I am currently a PhD student in early American history at Yale University, after receiving my B.A. with Honors in History from The City College of New York.
My primary field is early American history, in which I focus on eighteenth-century political culture and intellectual history. I am especially interested in the later colonial period and the coming of the American Revolution, primarily in the middle colonies. I am also interested in the Enlightenment in America, print culture, history of the book, and the history of New York City.
Some of my previous research has focused on the political economy of popular resistance in New York City during the imperial crisis, the Enlightenment in print in colonial New York, and the cultural conflict between the first generation of native-born, High-Church Anglican clergy and the dissenting intelligentsia in the middle colonies during the 1740s and 1750s.

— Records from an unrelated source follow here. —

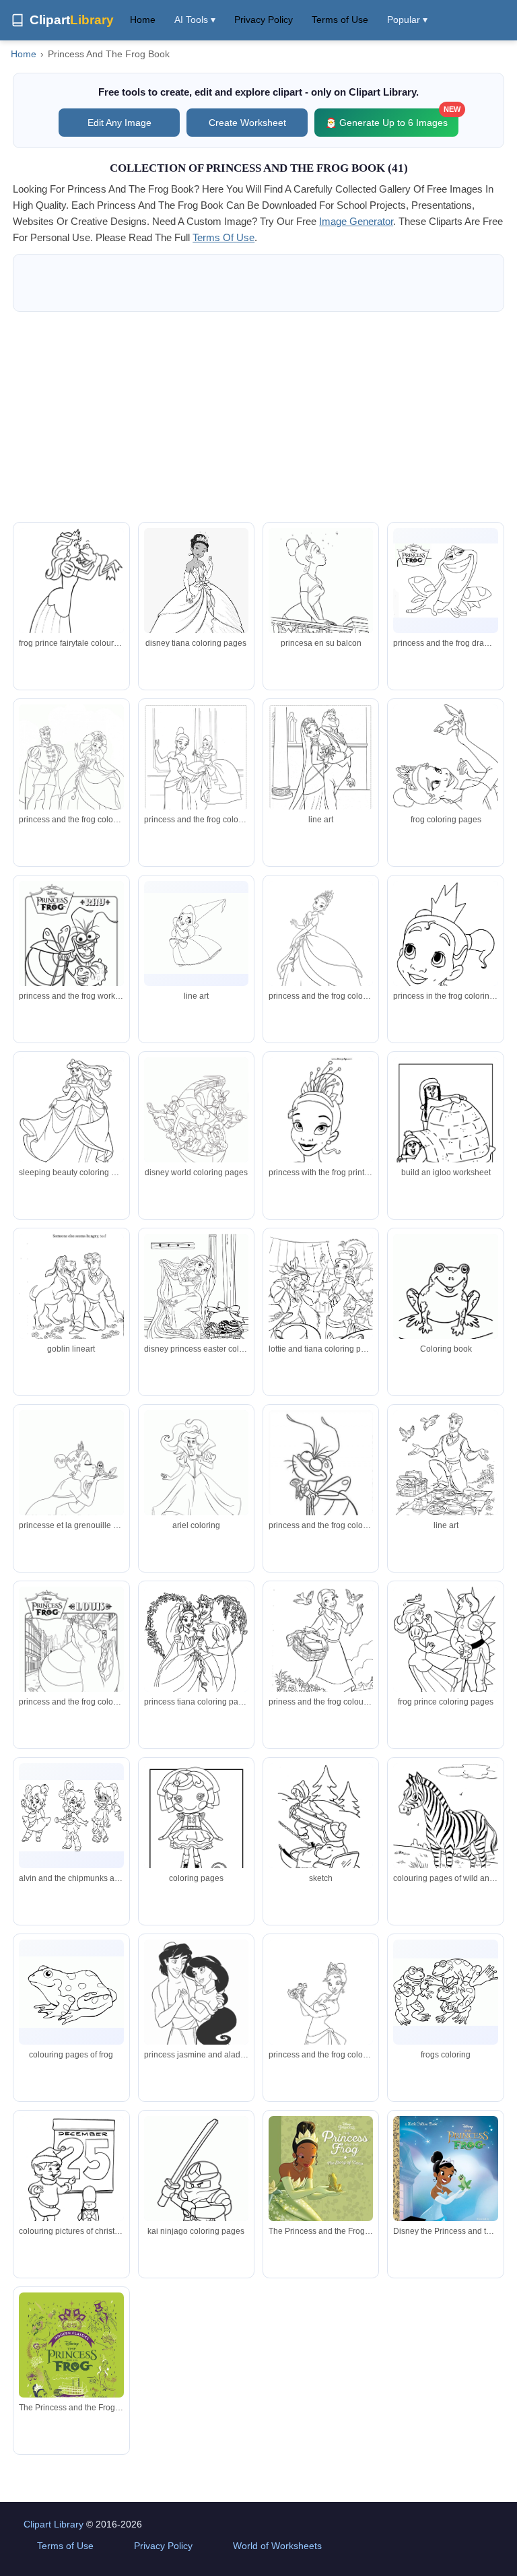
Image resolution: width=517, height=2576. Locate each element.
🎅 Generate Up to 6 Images (391, 118)
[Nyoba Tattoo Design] (71, 1117)
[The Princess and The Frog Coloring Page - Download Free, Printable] (71, 1654)
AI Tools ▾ (194, 19)
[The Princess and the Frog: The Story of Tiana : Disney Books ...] (321, 2186)
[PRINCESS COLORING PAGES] (196, 598)
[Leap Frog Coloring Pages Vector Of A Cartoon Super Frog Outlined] (445, 1992)
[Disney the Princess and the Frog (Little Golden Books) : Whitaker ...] (445, 2179)
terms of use (223, 237)
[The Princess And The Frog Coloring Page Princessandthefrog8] (71, 948)
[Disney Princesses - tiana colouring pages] (71, 1298)
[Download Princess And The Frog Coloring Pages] (71, 1816)
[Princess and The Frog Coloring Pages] (196, 777)
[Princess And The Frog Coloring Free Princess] (71, 1478)
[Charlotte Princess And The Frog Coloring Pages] (196, 933)
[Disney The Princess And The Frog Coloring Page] (71, 767)
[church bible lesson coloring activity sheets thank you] (445, 1827)
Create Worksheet (247, 122)
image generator (356, 221)
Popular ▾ (407, 19)
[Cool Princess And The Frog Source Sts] (321, 2007)
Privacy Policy (263, 19)
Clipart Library (53, 2524)
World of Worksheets (277, 2545)
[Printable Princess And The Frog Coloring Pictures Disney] (321, 954)
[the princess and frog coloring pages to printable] (71, 595)
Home (143, 19)
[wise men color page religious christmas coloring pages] (196, 1830)
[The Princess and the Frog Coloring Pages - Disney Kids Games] (445, 771)
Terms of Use (340, 19)
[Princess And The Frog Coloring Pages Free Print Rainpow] (71, 1992)
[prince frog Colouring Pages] (445, 1654)
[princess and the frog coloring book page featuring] (445, 1125)
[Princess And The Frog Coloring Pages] (321, 596)
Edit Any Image (119, 122)
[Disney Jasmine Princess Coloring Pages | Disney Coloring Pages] (196, 2009)
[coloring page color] (321, 1827)
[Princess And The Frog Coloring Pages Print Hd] (445, 1308)
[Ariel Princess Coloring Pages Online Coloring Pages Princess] (196, 1483)
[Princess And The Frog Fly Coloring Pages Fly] (321, 1482)
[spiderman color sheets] (196, 2201)
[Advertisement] (258, 417)
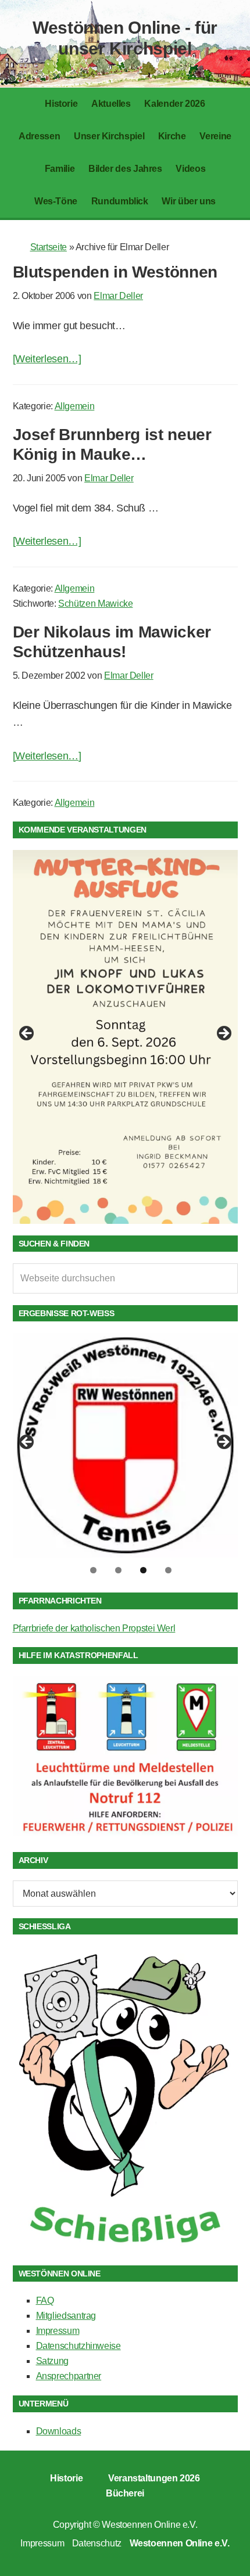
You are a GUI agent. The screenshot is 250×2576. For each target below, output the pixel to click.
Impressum (58, 2331)
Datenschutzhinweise (78, 2346)
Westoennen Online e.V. (149, 2525)
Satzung (52, 2361)
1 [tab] (93, 1570)
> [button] (223, 1034)
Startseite (48, 247)
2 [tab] (118, 1570)
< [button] (27, 1034)
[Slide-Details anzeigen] (125, 1037)
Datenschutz (97, 2543)
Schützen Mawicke (95, 603)
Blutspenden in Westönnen (115, 272)
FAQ (45, 2300)
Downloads (58, 2431)
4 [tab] (168, 1570)
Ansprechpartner (69, 2376)
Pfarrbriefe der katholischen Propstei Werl (94, 1628)
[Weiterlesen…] (47, 359)
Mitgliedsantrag (66, 2316)
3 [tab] (143, 1570)
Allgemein (75, 406)
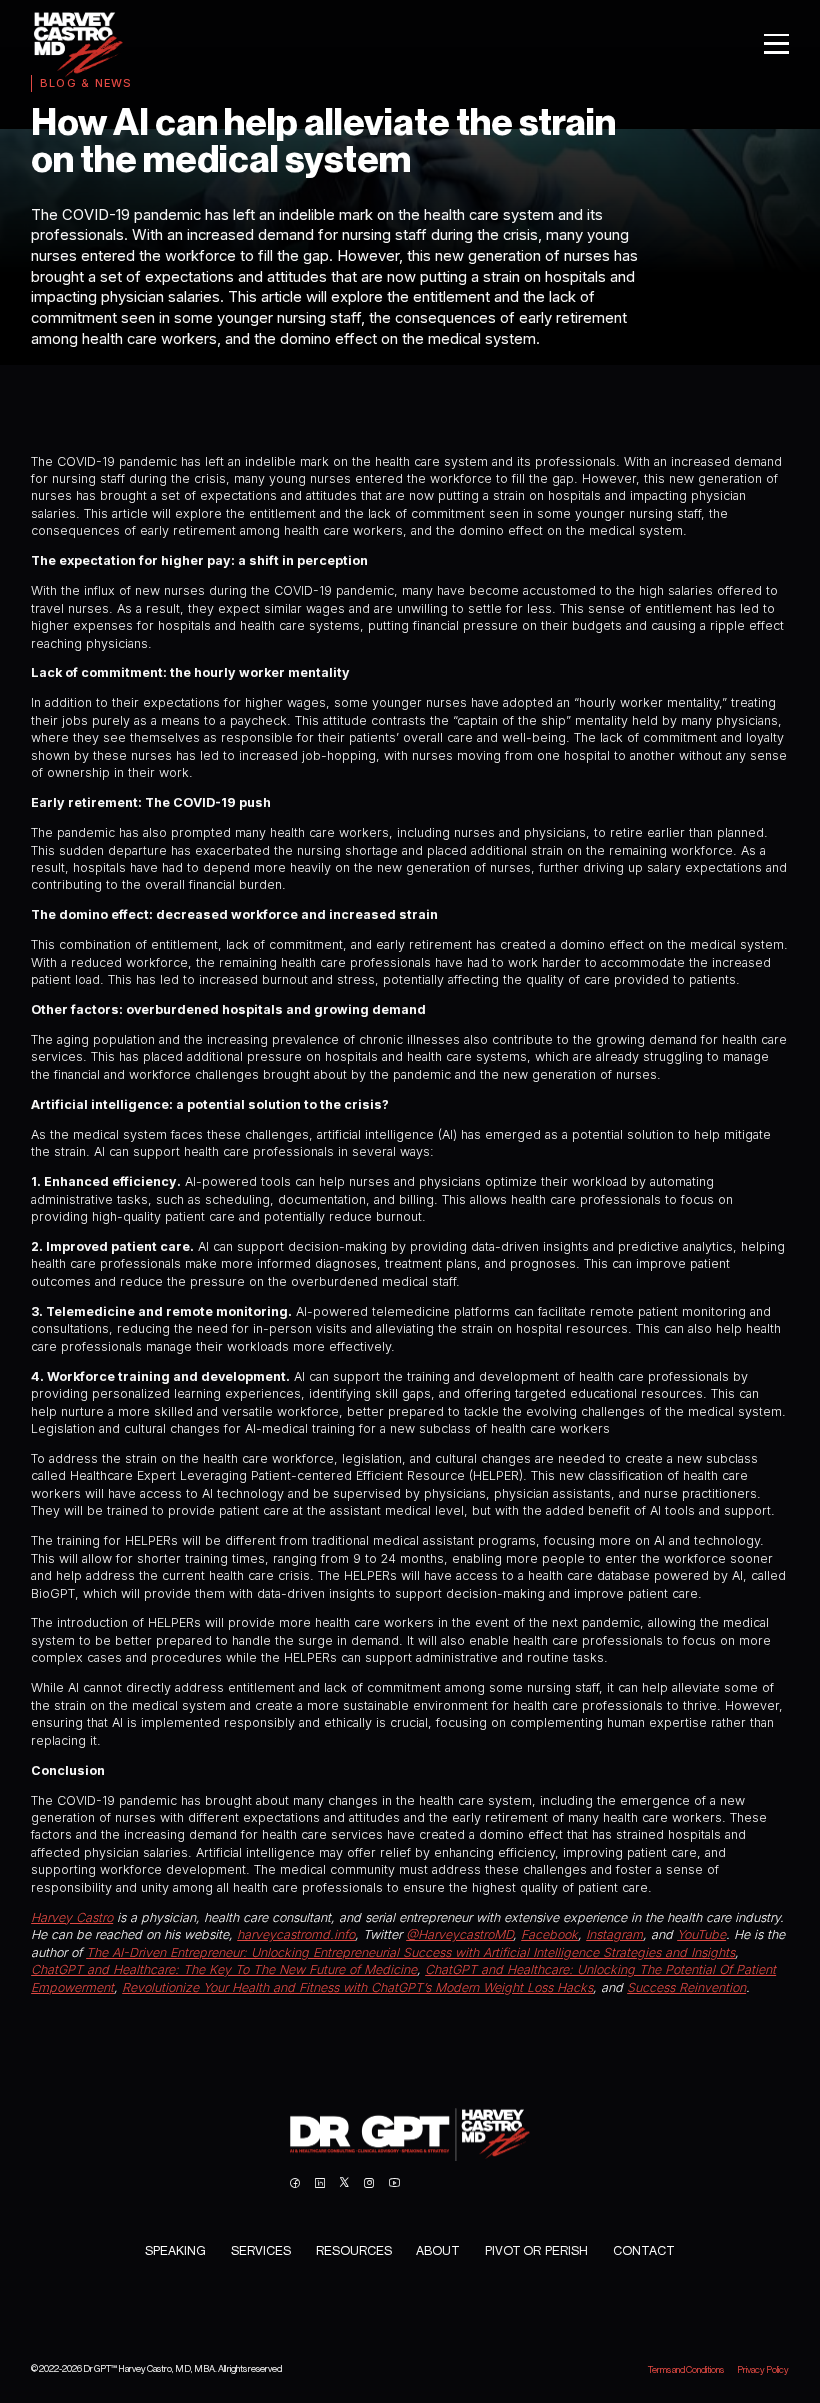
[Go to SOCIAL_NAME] (294, 2183)
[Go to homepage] (409, 2134)
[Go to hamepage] (77, 43)
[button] (769, 43)
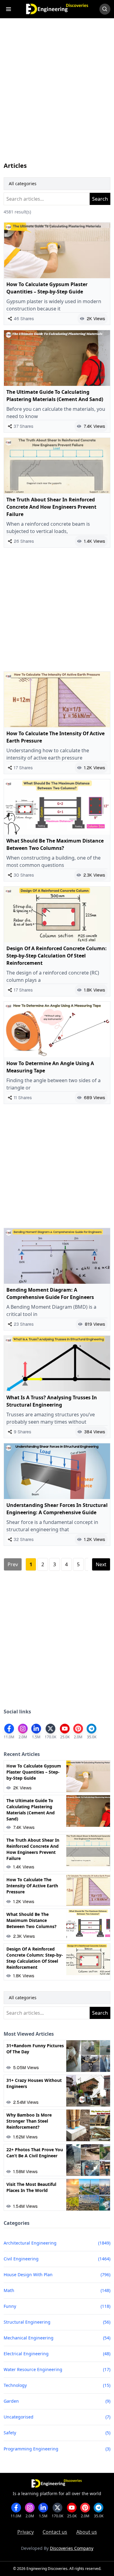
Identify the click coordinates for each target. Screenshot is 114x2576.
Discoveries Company (71, 2548)
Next (101, 1564)
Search (100, 199)
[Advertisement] (57, 96)
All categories (22, 183)
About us (86, 2532)
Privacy (25, 2532)
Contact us (55, 2532)
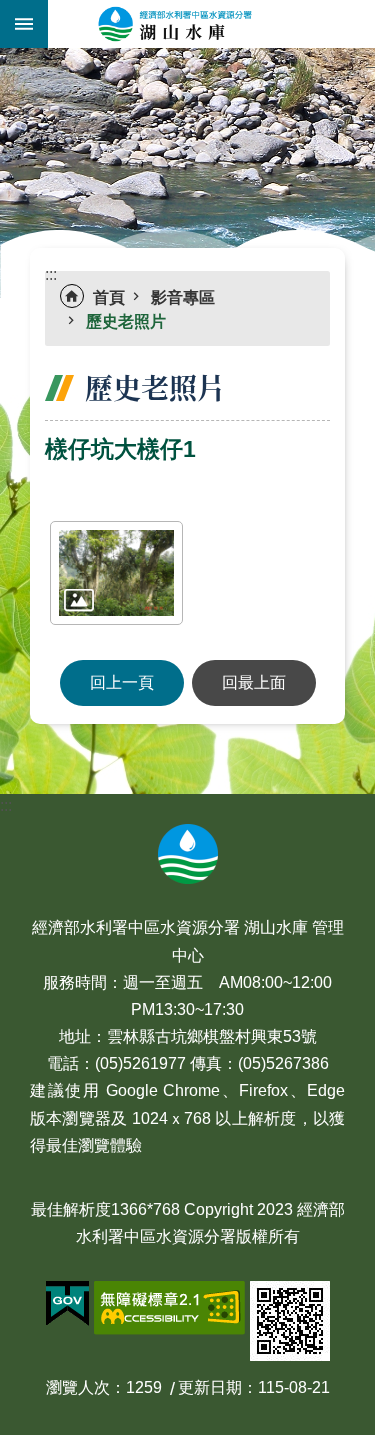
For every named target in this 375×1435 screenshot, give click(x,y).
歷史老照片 (126, 321)
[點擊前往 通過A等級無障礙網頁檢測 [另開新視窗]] (169, 1308)
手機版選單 (24, 24)
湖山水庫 (211, 24)
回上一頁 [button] (122, 682)
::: (6, 59)
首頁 (109, 297)
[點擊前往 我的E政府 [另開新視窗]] (67, 1304)
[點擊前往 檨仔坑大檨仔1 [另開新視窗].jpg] (116, 573)
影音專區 (183, 297)
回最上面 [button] (254, 682)
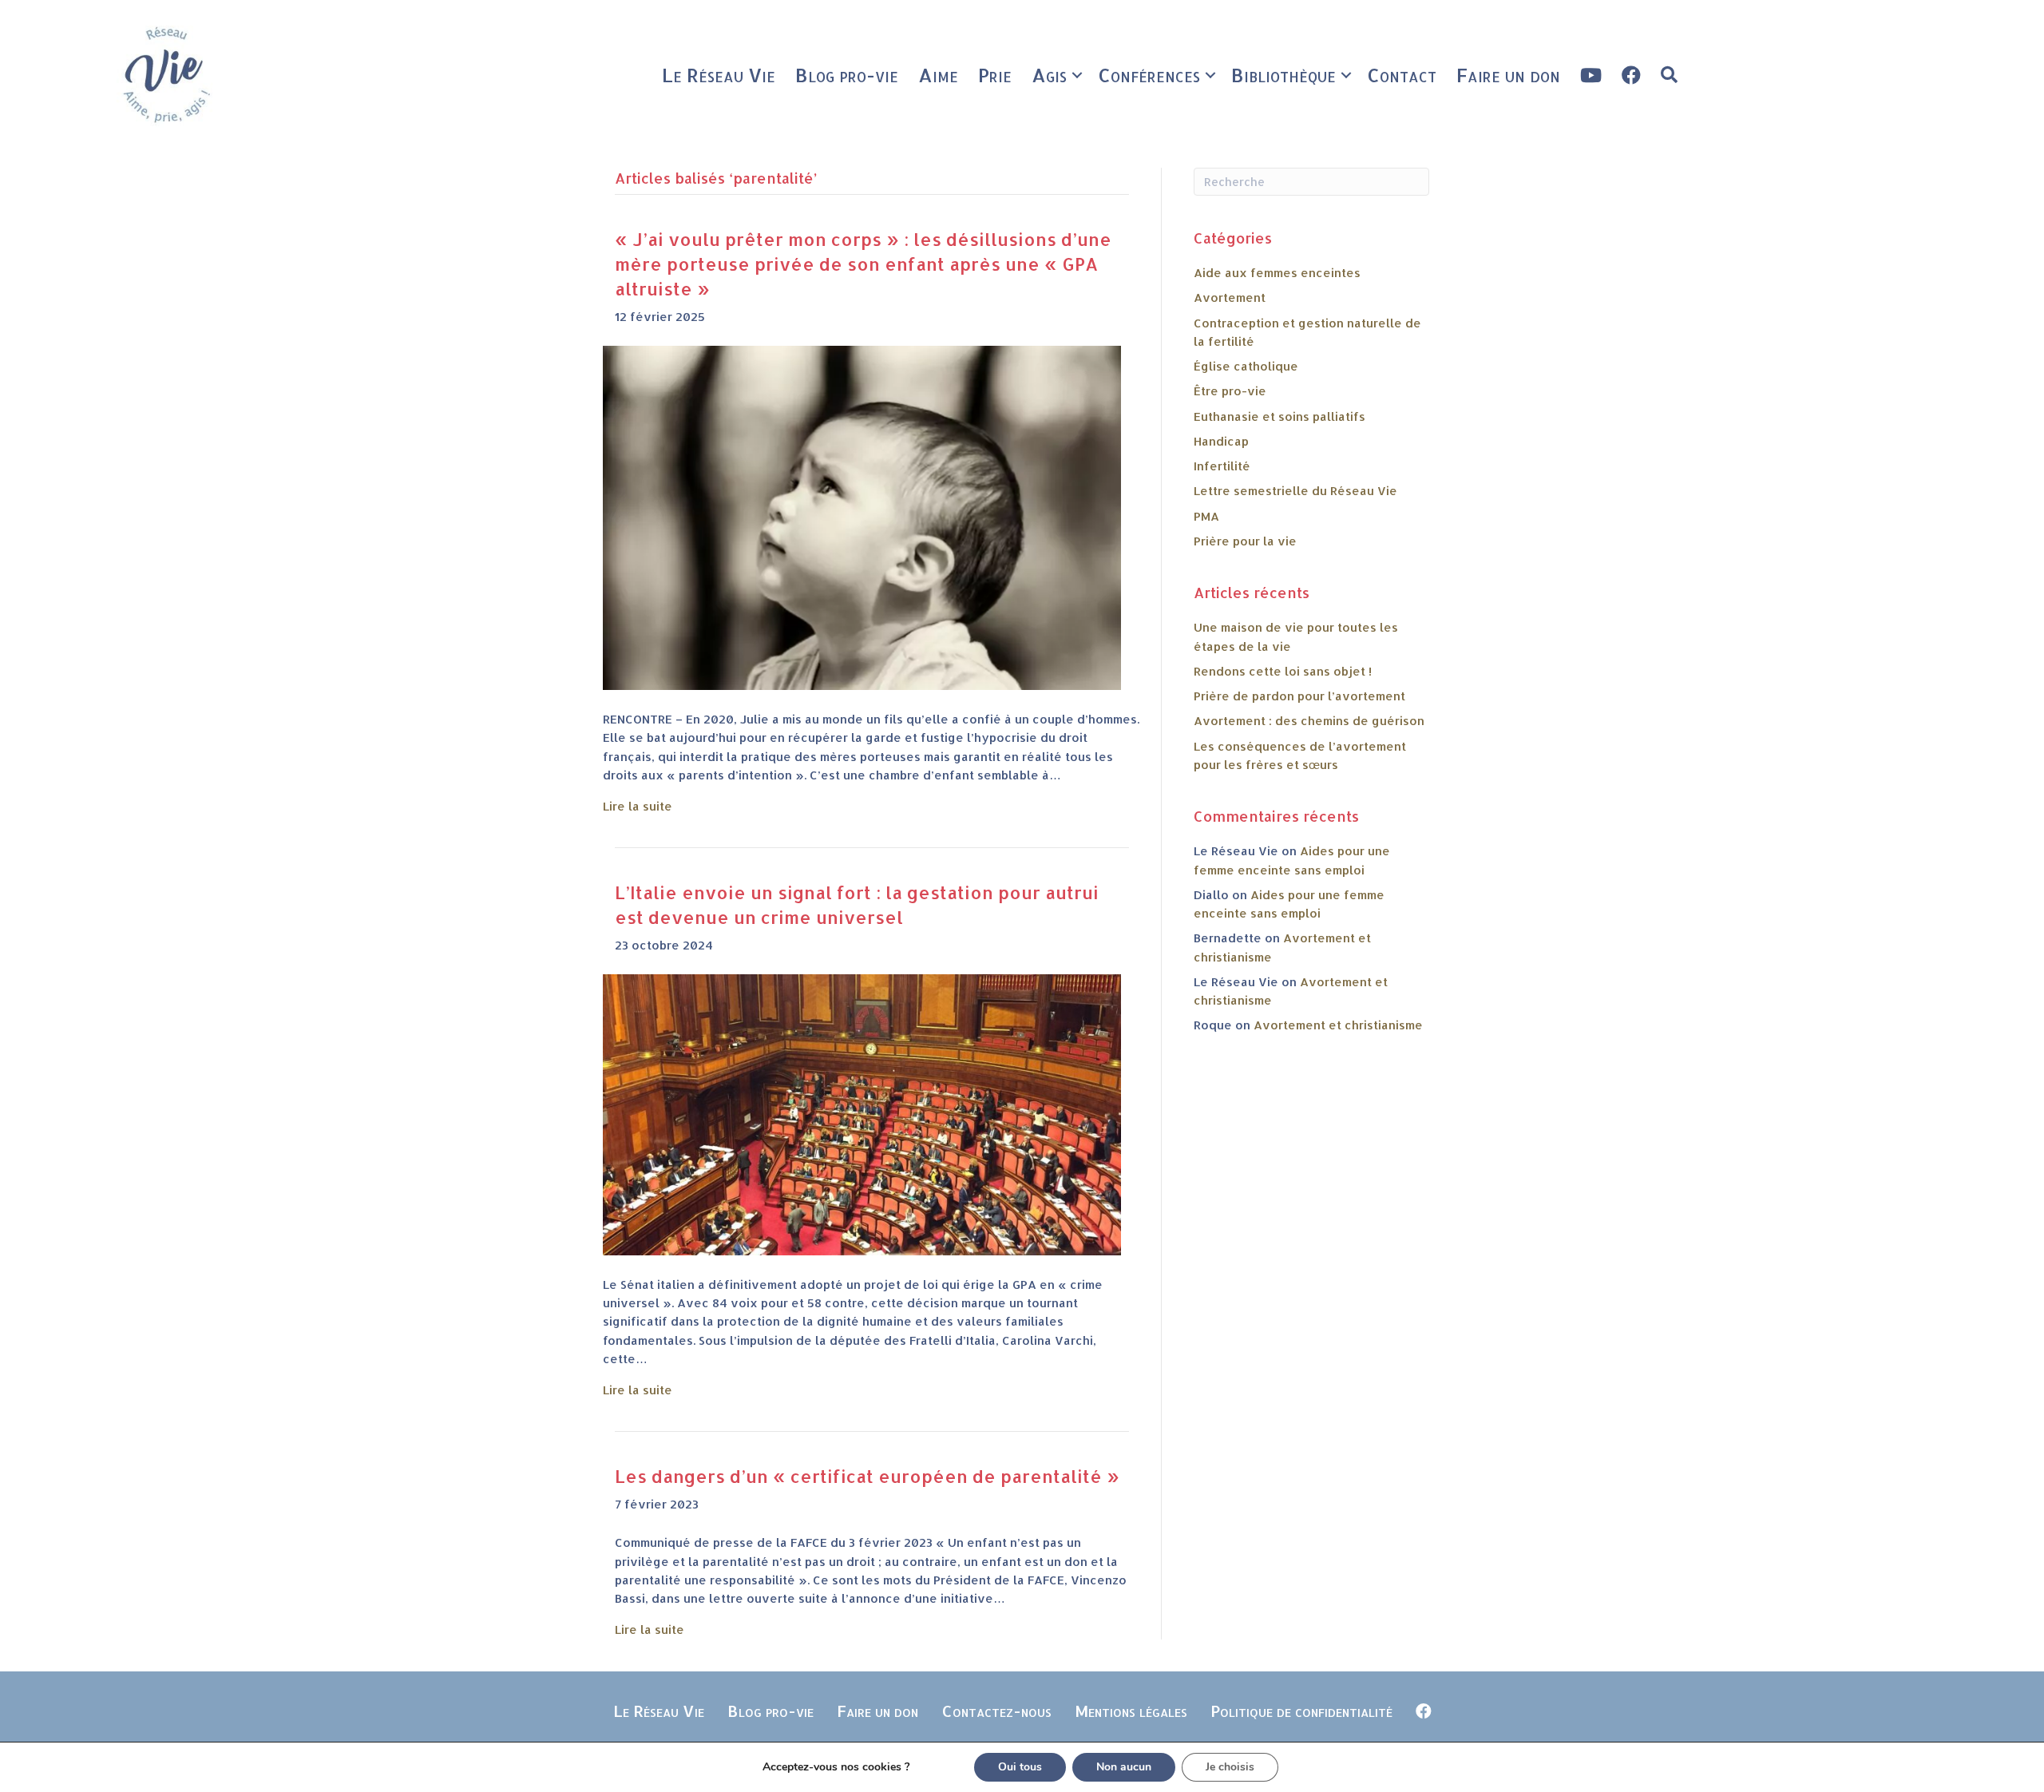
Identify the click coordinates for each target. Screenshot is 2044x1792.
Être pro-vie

My current research (and eventual dissertation) explores cultural memory in British North America, specifically colonists’ historical memory of the Revolution of 1688 and the English Civil Wars and the ways in which it shaped colonial political culture and discourse, colonial imperial identity, and internal religious conflict and competition.
I also write about the intersections between the eighteenth century and our current political culture. In addition to The Junto, I have contributed to “Publick Occurrences 2.0” at Common-place and wrote a piece on young historians and social media for Readex’s quarterly publication and blog, which was included in the AHA’s weekly “What We’re Reading.” I am also currently a Research Assistant at the Papers of Benjamin Franklin.